▶ **What the exercise asks**
Only the lines from the one containing "Task: Click the deepam@wiz.com email link" through the end of the listing belong in the answer, repeated exactly, with no pictures.

▶ **Task material**
***

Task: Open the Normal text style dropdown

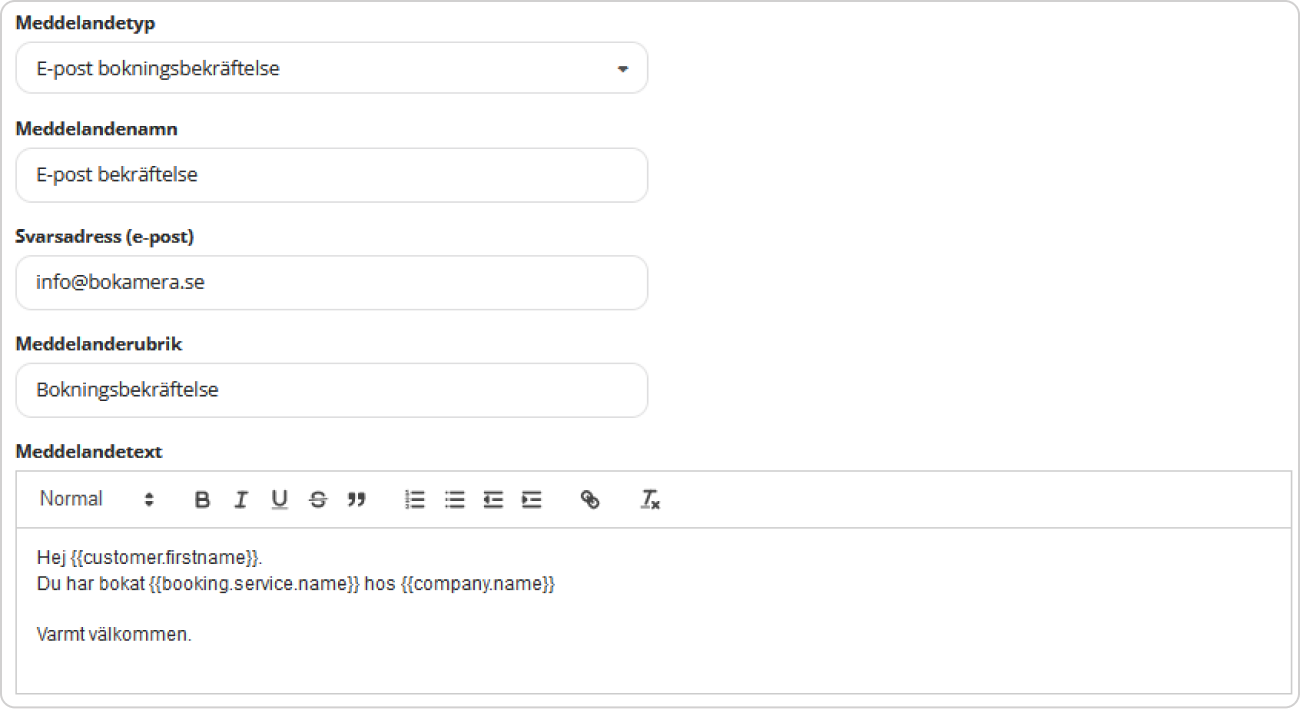Action: pyautogui.click(x=97, y=499)
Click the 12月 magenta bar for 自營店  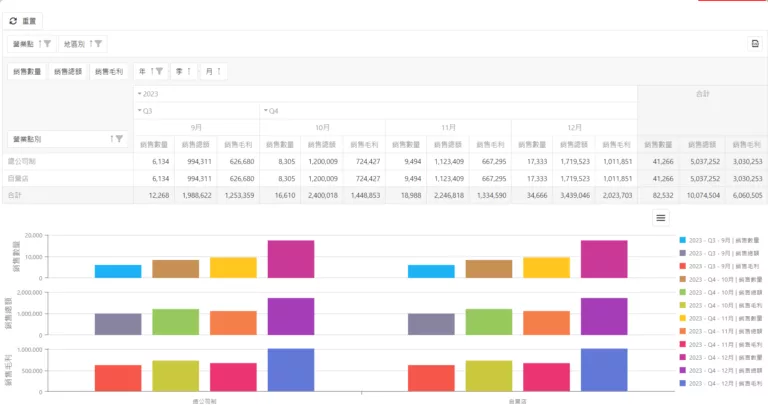[x=603, y=258]
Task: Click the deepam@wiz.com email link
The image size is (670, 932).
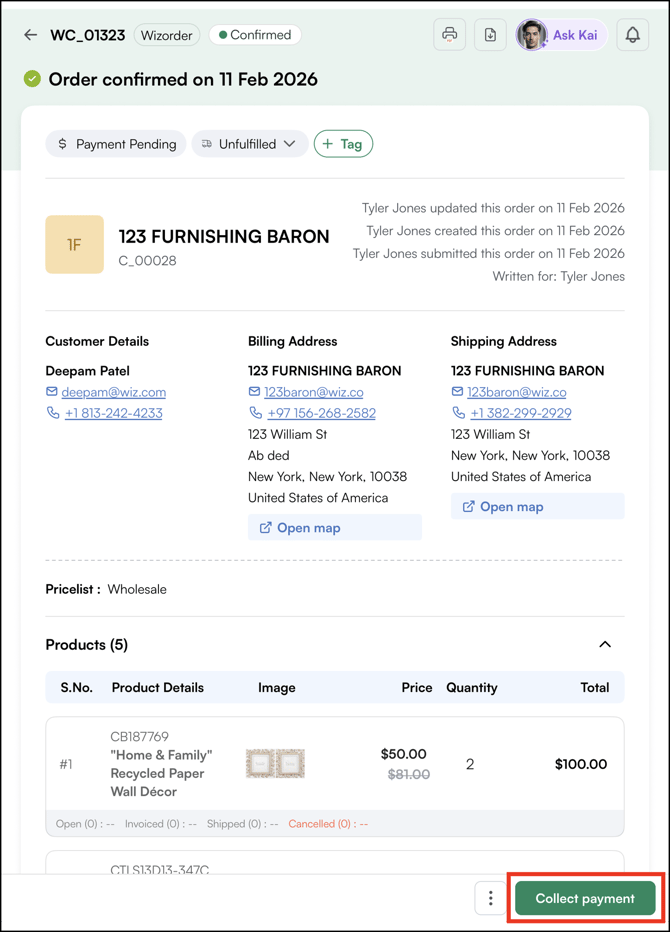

***

▶ **Expected answer**
Task: Click the deepam@wiz.com email link
The image size is (670, 932).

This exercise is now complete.